General Counsel Announces Reform of Mission and Structure of NATO
NATO was created initially to fend off a European war between the West and the Soviet Union. However, after the fall of the Soviet Union, NATO has continuous sought to reevaluate its role and method of operation in the world. On October 8, 2010, Secretary General Anders Fogh Rasmussen laid out NATO’s new “Strategic Concept”, which puts forth revisions to NATO’s structure, purpose, and activities. Rasmussen stressed that NATO will continue to serve primarily as territorial defense mechanism but its services will expand to cyber defense and missile defense. Rasmussen stated that more than 30 countries have ballistic missile capabilities that can reach Europe. Rasmussens reforms include making NATO more cost-effective such as NATO members buying and operating equipment together that they cannot afford individually. In light of the financial crisis, members have cut financial contributions. The new Strategic Concept will include reforms to funding NATO. Before presenting the newer elements shaping the document, Rasmussen outlined those that wouldn’t change because they remain vital to the security of Allied countries. The most fundamental element, collective defense, would remain a binding commitment.
The latest push to reform NATO illustrates NATO’s continuing effort to find its place in the world. NATO has been trying to rationalize its existence in a world that has changed considerably after the fall of the Soviet Union. With the unraveling of the Warsaw Pact, NATO needs to find a new political rationale for the existence of its colossal war machine. The first new Strategic Concept was presented in 1991 after the Soviet Union began its splinter and Soviet forces left Czechoslovakia and Hungry. The reform also represents NATO’s endurance in the international scene. It continues to survive and stay active besides the dissolution of its original intended purpose. NATO will change to accommodate its members latest security concerns, primarily terrorism, cyber security, and ballistic missile attacks. The inconsistency of these regular changes is that NATO’s original zone of hostility has been shrinking geographically while its zone of activity has continued to expand. Originally, NATO’s zone of hostility was basically limited to eastern Europe and the main threat was the Soviet Union. Now the range of possible attackers is world-wide.

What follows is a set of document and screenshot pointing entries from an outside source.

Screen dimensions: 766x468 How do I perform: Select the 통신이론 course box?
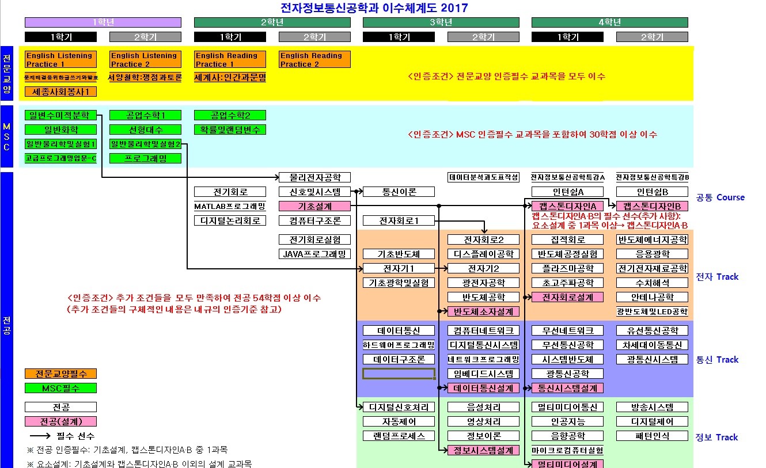pos(399,192)
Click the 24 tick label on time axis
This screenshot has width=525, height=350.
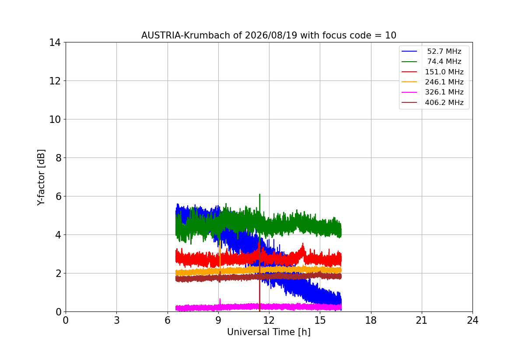click(473, 320)
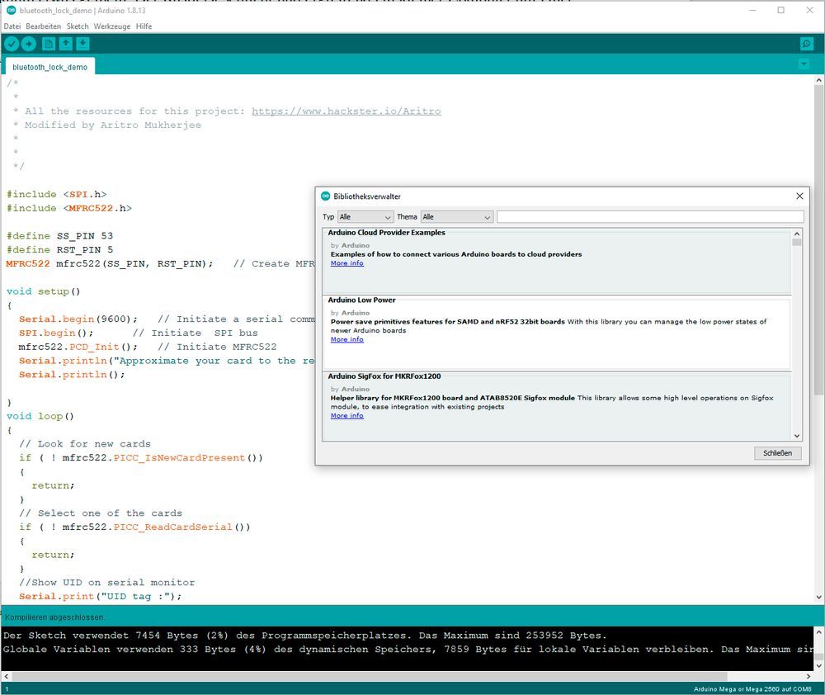Open More info for Arduino Low Power
The width and height of the screenshot is (825, 695).
pos(347,339)
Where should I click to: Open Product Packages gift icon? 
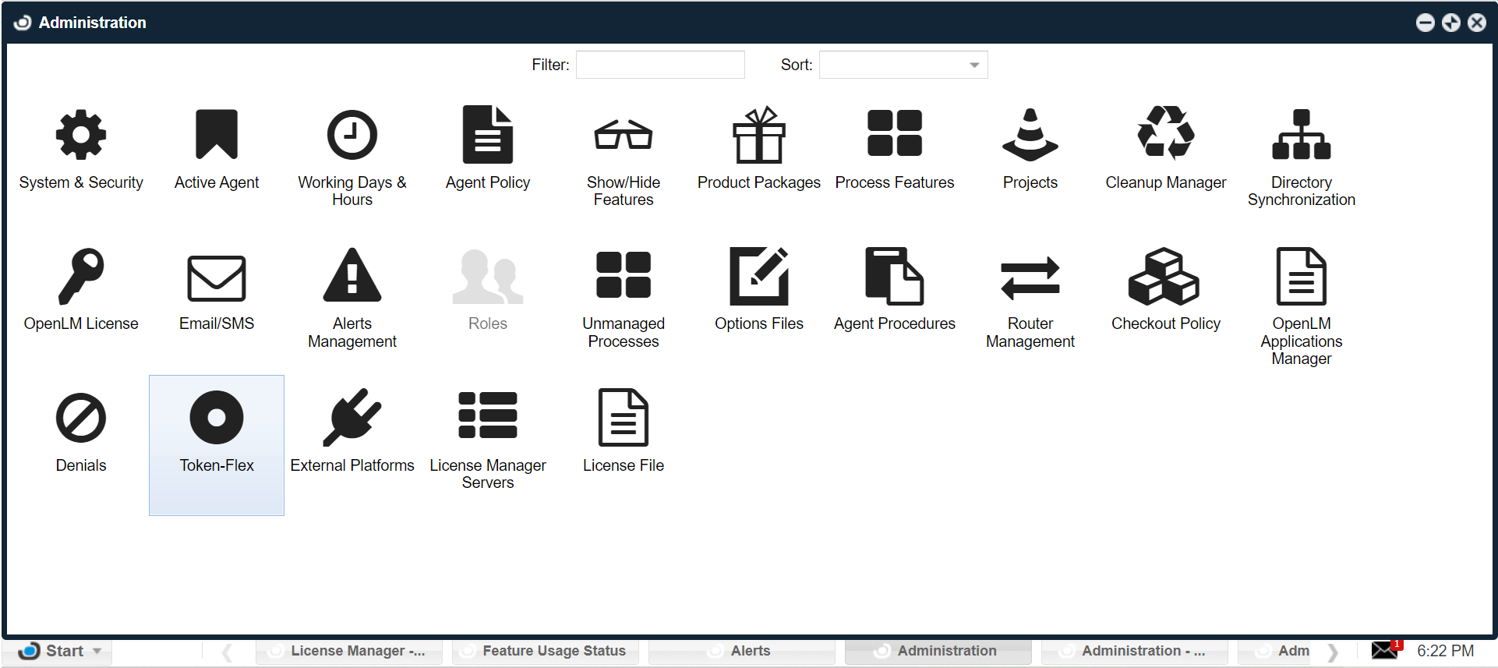click(x=758, y=136)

Besides its reforms to meet new security challenges, NATO still is an organization that panders to the interest of its members, now 28 states. While NATO does promote global security, its main function, as reiterated by the Secretary General, is to protect the security of its members. NATO operates all over the world to advance its members’ interests. As new challenges to its members’ security continues to take on global characteristics, NATO may increase its military influence globally as well to serve its constituents’ interests.